In 1995, Crawford co-produced the song "Daddy's Home" on Montell Jordan's debut album This Is How We Do It. Jordan brought Crawford on as his music director, after having known each other as musicians in church during their childhood, and Crawford began his professional career.

In 1998, he produced and co-wrote the platinum single Deborah Cox track "Nobody's Supposed to Be Here". The song was certified Platinum in the United States, spending a then-record fourteen weeks at number 1 on the Hot R&B/Hip-Hop Songs chart, and ranking at number 1 on the Billboard Dance Club Songs chart and number 2 on the Billboard Hot 100 Chart. In 2017, Billboard ranked the song at number 5 on its Greatest of All Time Hot R&B/Hip-Hop Songs chart.

It won the Soul Train Music Award for Best R&B/Soul Single (Female) and was nominated for the Billboard Music Award for Top R&B Song.

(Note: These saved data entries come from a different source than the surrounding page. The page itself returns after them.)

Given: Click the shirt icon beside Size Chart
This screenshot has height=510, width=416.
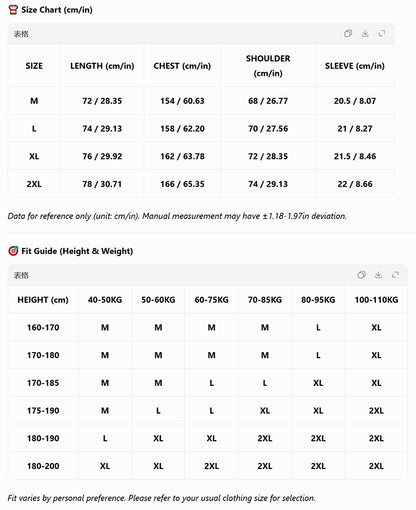Looking at the screenshot, I should pyautogui.click(x=13, y=10).
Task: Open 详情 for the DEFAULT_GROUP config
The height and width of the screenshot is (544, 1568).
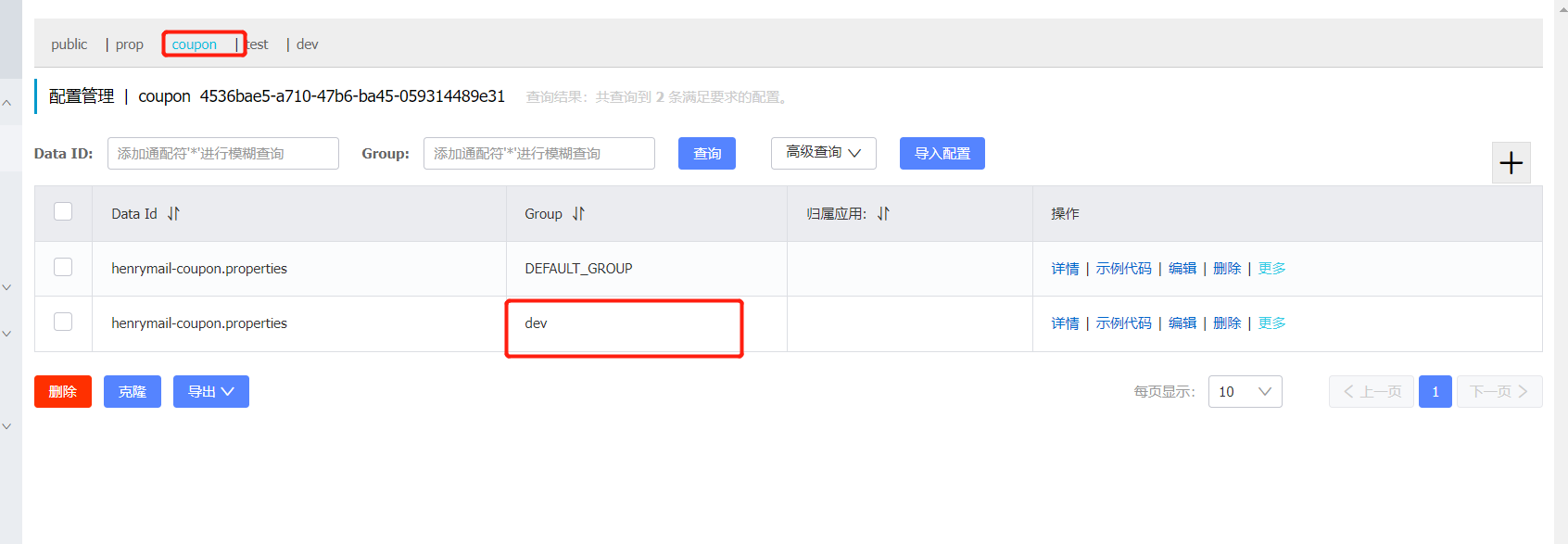Action: click(x=1065, y=269)

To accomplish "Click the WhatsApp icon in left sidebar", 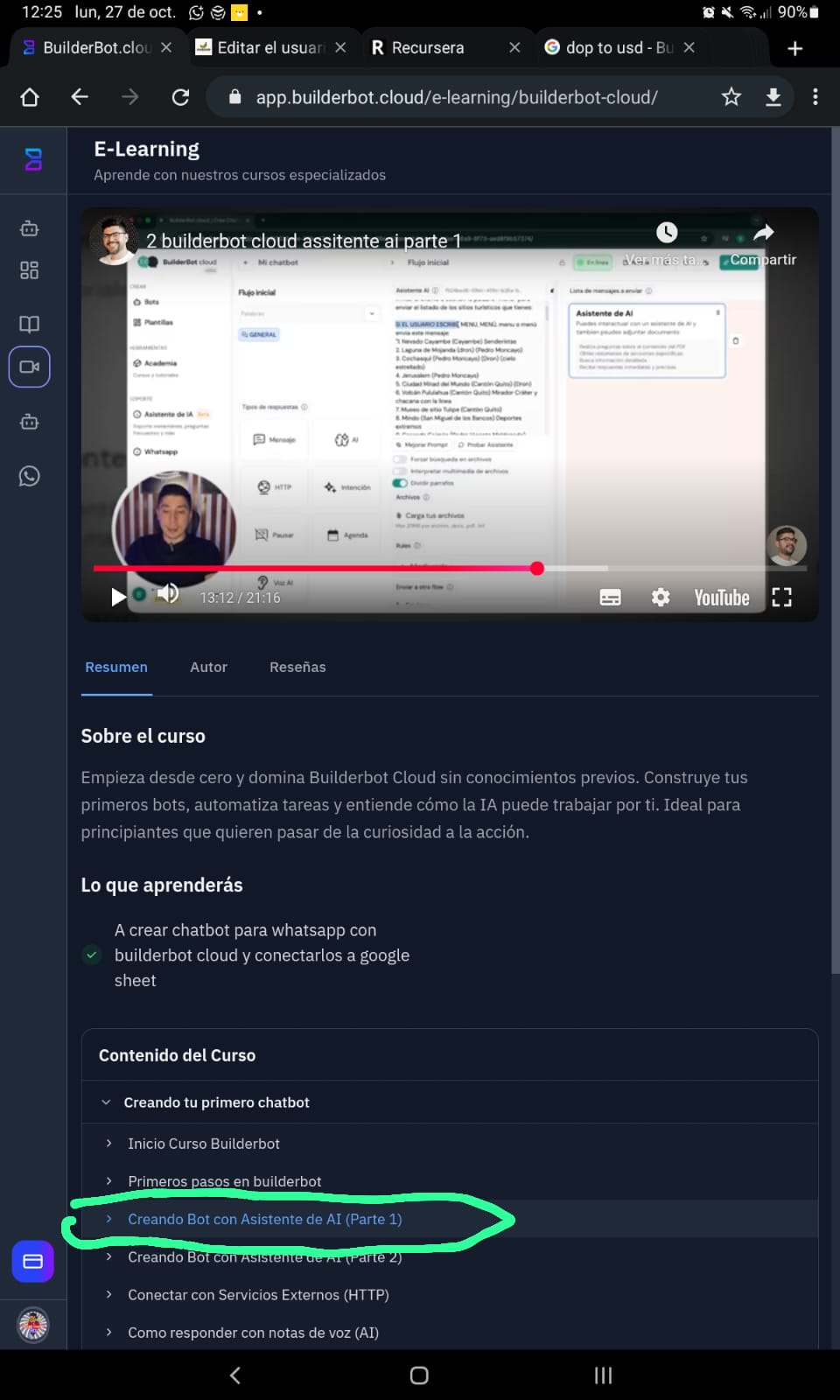I will [x=30, y=476].
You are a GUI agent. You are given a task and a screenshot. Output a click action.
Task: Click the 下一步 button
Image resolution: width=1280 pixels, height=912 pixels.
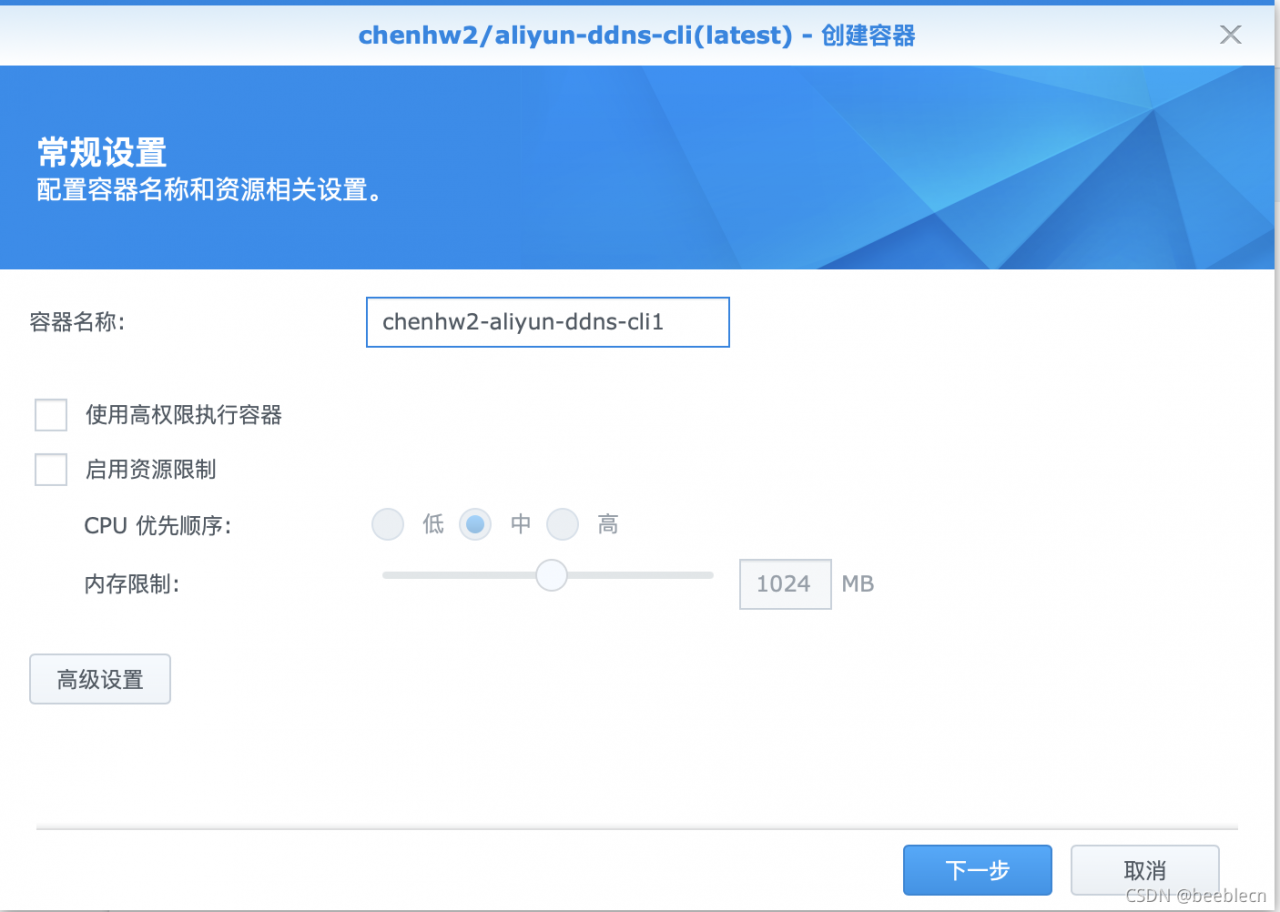tap(977, 870)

He also wrote and produced the 1998 Deborah Cox track "We Can't Be Friends" which ranked at number 1 on the Billboard R&B/Hip-Hop Airplay chart for two weeks.

In 1999, Crawford produced and co-wrote the Sisqó song "Incomplete". The song was certified Platinum in the United States and ranked at number 1 on both the Billboard Hot 100 Chart and the Billboard Hot R&B/Hip-Hop Singles & Tracks chart.

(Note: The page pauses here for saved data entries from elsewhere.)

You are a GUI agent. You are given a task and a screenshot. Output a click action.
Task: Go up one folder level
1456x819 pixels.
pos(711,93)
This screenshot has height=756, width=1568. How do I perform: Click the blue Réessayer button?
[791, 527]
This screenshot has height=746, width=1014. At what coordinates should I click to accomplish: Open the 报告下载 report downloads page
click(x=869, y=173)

In 2000, he produced the Whitney Houston and Deborah Cox duet "Same Script, Different Cast". It was nominated for the Soul Train Music Award for Best R&B/Soul Single (Group, Band or Duo). He also began working with Kelly Price and went on to produce multiple albums for her. That same year, Crawford was named as one of the top three producers and songwriters of the year by Billboard.

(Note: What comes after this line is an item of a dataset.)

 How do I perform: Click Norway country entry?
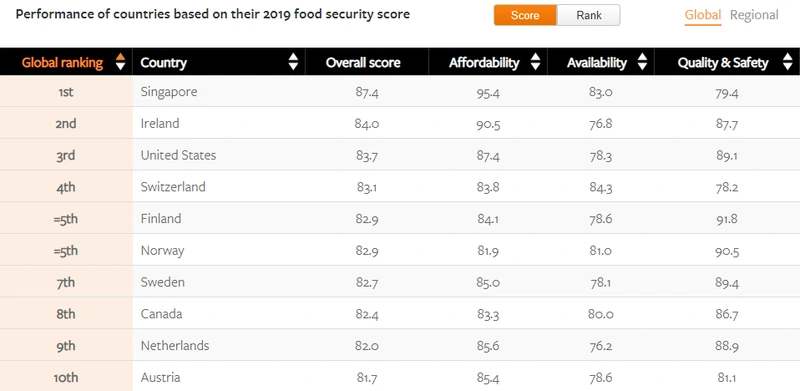pos(162,251)
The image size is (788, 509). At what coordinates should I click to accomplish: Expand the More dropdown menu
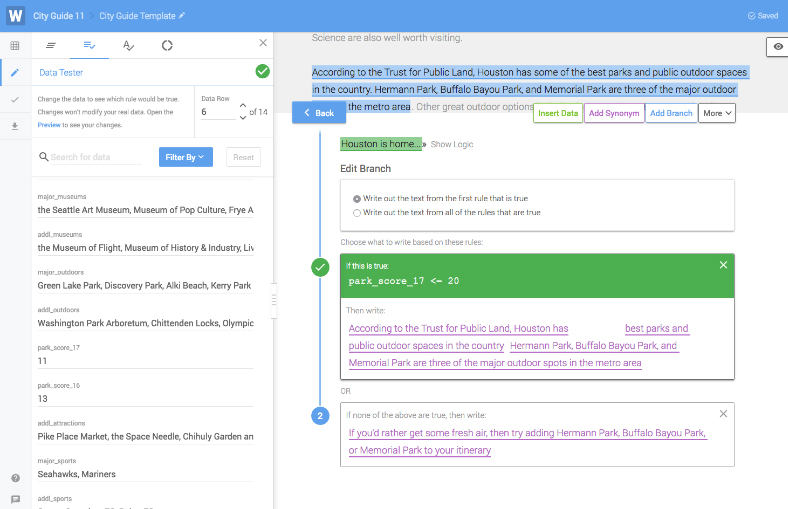point(718,113)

In 2001, Crawford won both the Grammy Award for Best Traditional R&B Performance for Glady Knight's album At Last and the Grammy Award for Best Contemporary Soul Gospel Album for Yolanda Adams' album The Experience. In 2003, Crawford won the Grammy Award for Song of the Year, the Grammy Award for Best Male R&B Vocal Performance, and the Grammy Award for Best R&B Album, and was nominated for the Grammy Award for Best R&B Song for Luther Vandross' album Dance With My Father. That same year, he wrote and produced the song "Stranger in My House" for Tamia. The song was ranked number 1 on the Billboard Dance Club Songs chart. He also founded 45 Live Records with former manager Erica Grayson and signed his first artist Onitsha, to produce her debut album Church Girl in collaboration with Still Waters, a division of Hidden Beach Recordings.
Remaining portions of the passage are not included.